Only one stretch of the data below is wanted: the lines starting at the one with "Link Situs RTP" and ending at the one with "06. júla 2009. (102, 616)", both included, given again exactly.

(Recorded data)

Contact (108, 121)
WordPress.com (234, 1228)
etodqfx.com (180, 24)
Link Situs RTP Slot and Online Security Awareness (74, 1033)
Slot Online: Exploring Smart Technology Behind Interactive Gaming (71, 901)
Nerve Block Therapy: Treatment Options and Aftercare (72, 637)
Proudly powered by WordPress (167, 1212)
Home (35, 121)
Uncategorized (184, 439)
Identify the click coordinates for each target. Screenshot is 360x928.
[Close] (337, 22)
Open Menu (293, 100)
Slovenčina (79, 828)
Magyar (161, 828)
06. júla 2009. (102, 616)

(End Recorded data)
(Recorded data)

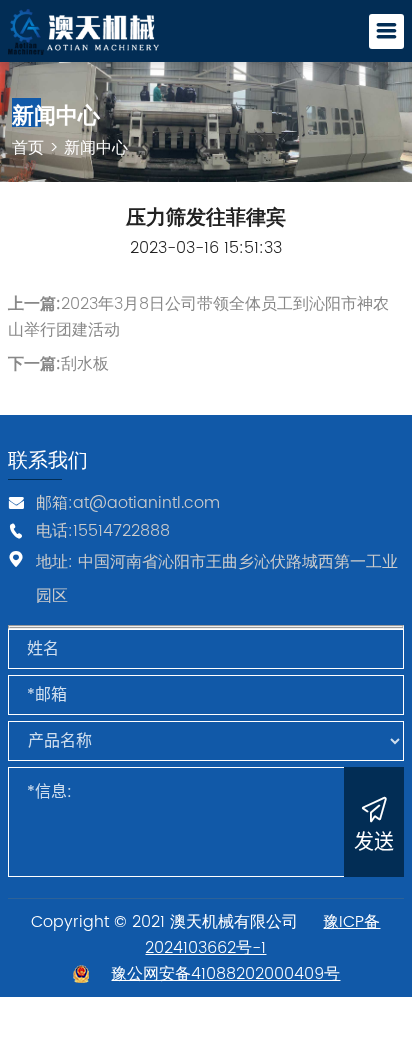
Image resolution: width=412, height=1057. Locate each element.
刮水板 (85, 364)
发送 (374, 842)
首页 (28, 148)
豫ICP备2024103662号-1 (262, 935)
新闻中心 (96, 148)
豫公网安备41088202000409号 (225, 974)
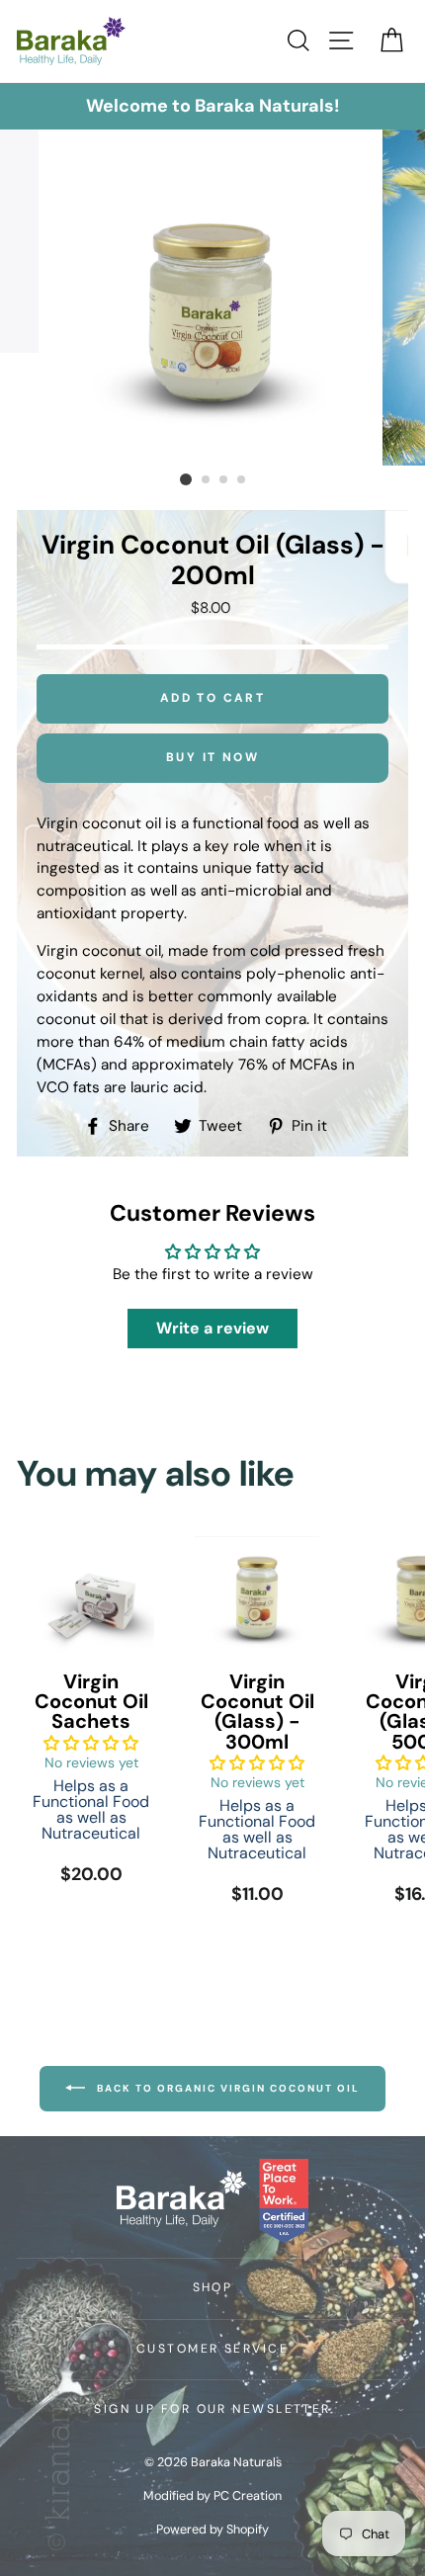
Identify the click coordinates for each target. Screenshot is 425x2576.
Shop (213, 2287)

(End Recorded data)

# [Your solution]
Link Situs RTP Slot and Online Security Awareness (74, 1033)
Slot Online: Exploring Smart Technology Behind Interactive Gaming (71, 901)
Nerve Block Therapy: Treatment Options and Aftercare (72, 637)
Proudly powered by WordPress (167, 1212)
Home (35, 121)
Uncategorized (184, 439)
Identify the click coordinates for each target. Screenshot is 360x928.
[Close] (337, 22)
Open Menu (293, 100)
Slovenčina (79, 828)
Magyar (161, 828)
06. júla 2009. (102, 616)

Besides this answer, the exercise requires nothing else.